Fue un error inventar la arquitectura moderna en el siglo XX. La arquitectura desapareció en el siglo XX. Hemos estado leyendo una nota al pie de página con el microscopio con la esperanza de que se convertirá en una novela.

Eso lo escribió Rem Koolhaas, también ganador del Pritzker, en su conocido ensayo Junkspace, publicado en el número 100 de la revista October, en la primavera del 2002, veinte años antes de que Siza señalara que “la arquitectura está en agonía”. Entonces, si la arquitectura desapareció, según Koolhaas, con el siglo XX, en algún momento reapareció pero agonizante, de creerle a Siza.

* [Qué se pide]
**1.** Según el texto sobre la arquitectura, ¿en qué revista y en qué número se publicó el ensayo Junkspace?
**2.** Prosigue el texto sobre la arquitectura a partir de su última oración.
Los registros son un material aparte, sin relación con el texto sobre la arquitectura.

* [Datos del conjunto]

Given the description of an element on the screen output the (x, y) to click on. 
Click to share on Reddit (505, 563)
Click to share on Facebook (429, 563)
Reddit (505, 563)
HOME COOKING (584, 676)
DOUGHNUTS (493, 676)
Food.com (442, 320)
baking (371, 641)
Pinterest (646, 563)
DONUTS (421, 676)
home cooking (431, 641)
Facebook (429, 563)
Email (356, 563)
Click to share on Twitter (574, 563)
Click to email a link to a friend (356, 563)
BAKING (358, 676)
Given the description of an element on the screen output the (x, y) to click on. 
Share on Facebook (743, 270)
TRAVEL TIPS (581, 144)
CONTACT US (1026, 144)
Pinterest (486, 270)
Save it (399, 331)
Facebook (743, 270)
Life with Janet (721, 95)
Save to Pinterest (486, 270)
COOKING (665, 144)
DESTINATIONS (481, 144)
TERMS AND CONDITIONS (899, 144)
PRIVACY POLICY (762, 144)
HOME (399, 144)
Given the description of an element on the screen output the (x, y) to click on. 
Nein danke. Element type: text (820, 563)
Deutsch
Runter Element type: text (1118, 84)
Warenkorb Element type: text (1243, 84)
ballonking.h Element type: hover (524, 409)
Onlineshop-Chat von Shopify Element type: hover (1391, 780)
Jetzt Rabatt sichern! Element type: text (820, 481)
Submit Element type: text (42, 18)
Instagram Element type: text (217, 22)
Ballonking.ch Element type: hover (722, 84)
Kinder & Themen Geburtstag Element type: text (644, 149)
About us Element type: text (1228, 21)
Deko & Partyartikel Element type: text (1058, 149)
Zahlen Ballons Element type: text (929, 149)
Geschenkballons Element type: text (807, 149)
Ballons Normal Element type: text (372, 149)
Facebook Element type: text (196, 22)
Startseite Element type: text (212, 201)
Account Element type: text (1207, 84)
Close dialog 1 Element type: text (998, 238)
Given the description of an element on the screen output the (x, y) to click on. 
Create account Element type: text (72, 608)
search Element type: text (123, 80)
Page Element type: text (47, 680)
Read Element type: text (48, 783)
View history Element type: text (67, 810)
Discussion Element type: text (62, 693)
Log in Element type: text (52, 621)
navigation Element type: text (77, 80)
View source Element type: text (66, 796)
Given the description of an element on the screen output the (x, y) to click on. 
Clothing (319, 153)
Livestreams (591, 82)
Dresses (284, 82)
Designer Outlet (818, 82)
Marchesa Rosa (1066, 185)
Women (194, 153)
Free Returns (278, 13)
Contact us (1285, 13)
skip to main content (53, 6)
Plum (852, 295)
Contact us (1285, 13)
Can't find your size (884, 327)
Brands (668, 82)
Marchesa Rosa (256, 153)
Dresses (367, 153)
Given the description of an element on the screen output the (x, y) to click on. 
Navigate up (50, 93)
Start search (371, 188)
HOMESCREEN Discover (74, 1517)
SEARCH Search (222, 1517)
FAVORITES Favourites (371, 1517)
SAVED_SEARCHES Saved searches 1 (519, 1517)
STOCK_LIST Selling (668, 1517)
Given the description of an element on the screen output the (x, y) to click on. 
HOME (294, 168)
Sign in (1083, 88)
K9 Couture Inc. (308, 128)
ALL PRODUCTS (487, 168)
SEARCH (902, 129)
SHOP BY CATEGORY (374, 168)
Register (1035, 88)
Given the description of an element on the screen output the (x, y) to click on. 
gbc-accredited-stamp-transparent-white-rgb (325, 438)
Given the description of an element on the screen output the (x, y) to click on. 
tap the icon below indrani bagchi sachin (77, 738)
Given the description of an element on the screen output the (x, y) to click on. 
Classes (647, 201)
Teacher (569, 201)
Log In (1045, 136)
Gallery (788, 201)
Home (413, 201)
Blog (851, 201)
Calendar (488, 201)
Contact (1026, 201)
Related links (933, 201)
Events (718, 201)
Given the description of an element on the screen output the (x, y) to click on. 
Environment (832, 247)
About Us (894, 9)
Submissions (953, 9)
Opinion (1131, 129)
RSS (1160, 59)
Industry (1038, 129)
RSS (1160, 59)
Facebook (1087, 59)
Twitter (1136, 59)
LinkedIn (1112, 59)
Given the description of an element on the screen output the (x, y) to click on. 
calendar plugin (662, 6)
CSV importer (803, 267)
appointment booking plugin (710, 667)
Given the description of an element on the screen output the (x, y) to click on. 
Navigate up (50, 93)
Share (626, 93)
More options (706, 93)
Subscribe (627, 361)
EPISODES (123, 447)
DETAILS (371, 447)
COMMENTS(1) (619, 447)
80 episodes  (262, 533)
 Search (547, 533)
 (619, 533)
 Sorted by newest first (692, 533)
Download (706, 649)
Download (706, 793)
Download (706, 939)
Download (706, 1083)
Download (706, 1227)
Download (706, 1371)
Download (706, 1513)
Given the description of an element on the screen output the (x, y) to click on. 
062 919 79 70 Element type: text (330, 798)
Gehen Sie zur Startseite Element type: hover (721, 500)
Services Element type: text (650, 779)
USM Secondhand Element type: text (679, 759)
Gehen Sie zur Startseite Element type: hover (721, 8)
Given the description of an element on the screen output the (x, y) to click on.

* [Respuestas por tarea]
**1.** En el número 100 de la revista October.

**2.**
Por supuesto, junto con el fin de la historia, la muerte del arte, del autor y hasta de Occidente no son temas nuevos en el pensamiento de muchos filósofos y críticos desde hace, al menos, un par de siglos, aunque en tiempos más recientes la emisión de certificados de defunción filosóficos se haya multiplicado. Como escribe la filósofa Marina Garcés:

Nuestro tiempo es el tiempo del “todo se acaba”. Vimos acabar la modernidad, la historia, las ideologías y las revoluciones. Hemos ido viendo cómo se acaba el progreso: el futuro como tiempo de la promesa, del desarrollo y del crecimiento. Ahora vemos cómo se terminan los recursos, el agua, el petróleo y el aire limpio, y cómo se extinguen los ecosistemas y su diversidad. En definitiva, nuestro tiempo es aquel en que todo se acaba, incluso el tiempo mismo. No estamos en regresión. Dicen, algunos, que estamos en proceso de agotamiento o de extinción. Quizá no llegue a ser así como especie, pero sí como civilización basada en el desarrollo, el progreso y la expansión.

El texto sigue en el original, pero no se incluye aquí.